Extended Data Fig. 7 |. New BCI mappings induced a variety of relationships between neural engagement and cursor velocity, across targets and sessions.

Same conventions as Fig. 3f, for multiple example sessions (all with the same scale). ‘Target directions’ panel is a legend depicting the color corresponding to each target direction.

Extended Data Fig. 8 |. Changes in neural engagement and performance per monkey.

a-b. Changes in neural engagement (a) and performance (b) during Block 2, averaged across T + and T − targets for each monkey separately (J: n_T+ = 119, n_T− = 81 targets; N: n_T+ = 50, n_T− = 38; L: n_T+ = 51, n_T− = 29). Same conventions as Fig. 5c (a) and Fig. 5e (b). c-d. Difference in learning speed between T + and T − targets is robust to amount of smoothing (c) and how the peak performance was determined (d). We found the number of trials at which performance for a given target reached x% of its maximum, after first smoothing the performance for each target with a k-trial boxcar filter (see Methods), where in Fig. 5f, k = 8 and x = 100. Here we sweep the amount of smoothing (k; panel c) while holding x = 100 constant, and sweep the threshold percentage (x; panel d) while holding k = 8 constant. Across all monkeys, the blue line was always below the red line, indicating that our result that T + targets reached peak performance more quickly than T − targets was robust to different parameter settings.

Extended Data Fig. 9 |. Non-uniform task performance did not predict how quickly different targets reached peak performance.

a-b.
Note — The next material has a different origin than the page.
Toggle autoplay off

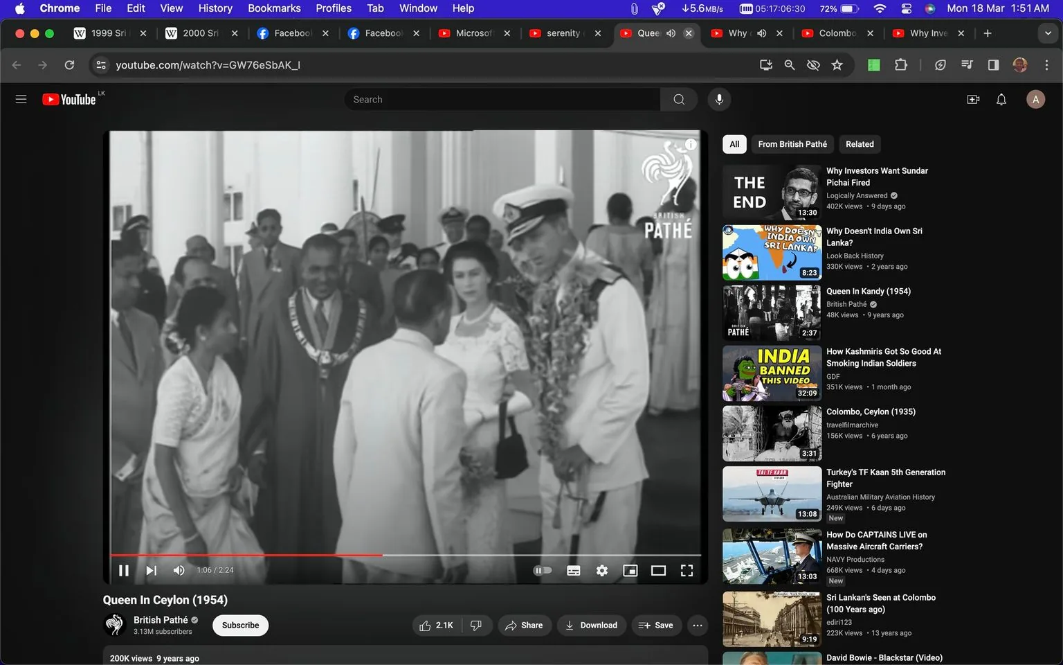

In BCI tasks, performance across targets is often non-uniform. Can differences in the animal’s pre-learning performance across targets predict how quickly different targets were learned? We defined pre-learning performance in two ways: using the performance under the intuitive BCI mapping during Block 1 (panel a), and using the predicted initial performance under the new BCI mapping (panel b). For the latter quantity, we projected the trial-averaged neural activity for each target during Block 1 onto the new BCI mapping. For each definition of pre-learning performance, we divided all targets from each monkey into two groups based on whether pre-learning performance was above (green, ‘easier’) or below (gray, ‘harder’) the median performance level across all targets. We then found the number of trials needed for each group of targets to reach peak performance during Block 2, similar to Fig. 5f. The median number of trials needed to reach peak performance was not different for targets that were initially harder (gray triangle) versus easier (green triangle) during Block1 using the intuitive BCI mapping (p = 0.91, two-sided Wilcoxon rank-sum test, n₁ = 184 and n₂ = 184 targets; panel a). Nor was there a difference in the median number of trials needed to reach peak performance for the targets that were predicted to be initially harder (gray triangle) versus easier (green triangle) under the new BCI mapping (p = 0.06, two-sided Wilcoxon rank-sum test, n₁ = 184 and n₂ = 184 targets; panel b).

Extended Data Fig. 10 |. Neural engagement axes were largely unchanged after learning.

Distribution of the angle (‘data’, in black) between the neural engagement axis identified for each target during Block 1 (‘before learning’) vs. during the last 50 trials of Block 2 (‘after learning’). To identify neural engagement axes during the last 50 trials of Block 2, we used the same procedure as used during Block 1 (that is, the procedure used in the main text; see Methods), but applied to the last 50 trials of Block 2. ‘Chance’ (in gray) indicates the distribution of the angle between random directions in ten-dimensional space. Triangles depict the medians of the ‘data’ and ‘chance’ distributions, which were significantly different (p < 10⁻¹⁰, two-sided Wilcoxon rank-sum test, n₁ = 368 (data) and n₂ = 50, 000 (chance) axes).

Data availability

The data that support the findings of this study are available from the authors upon reasonable request.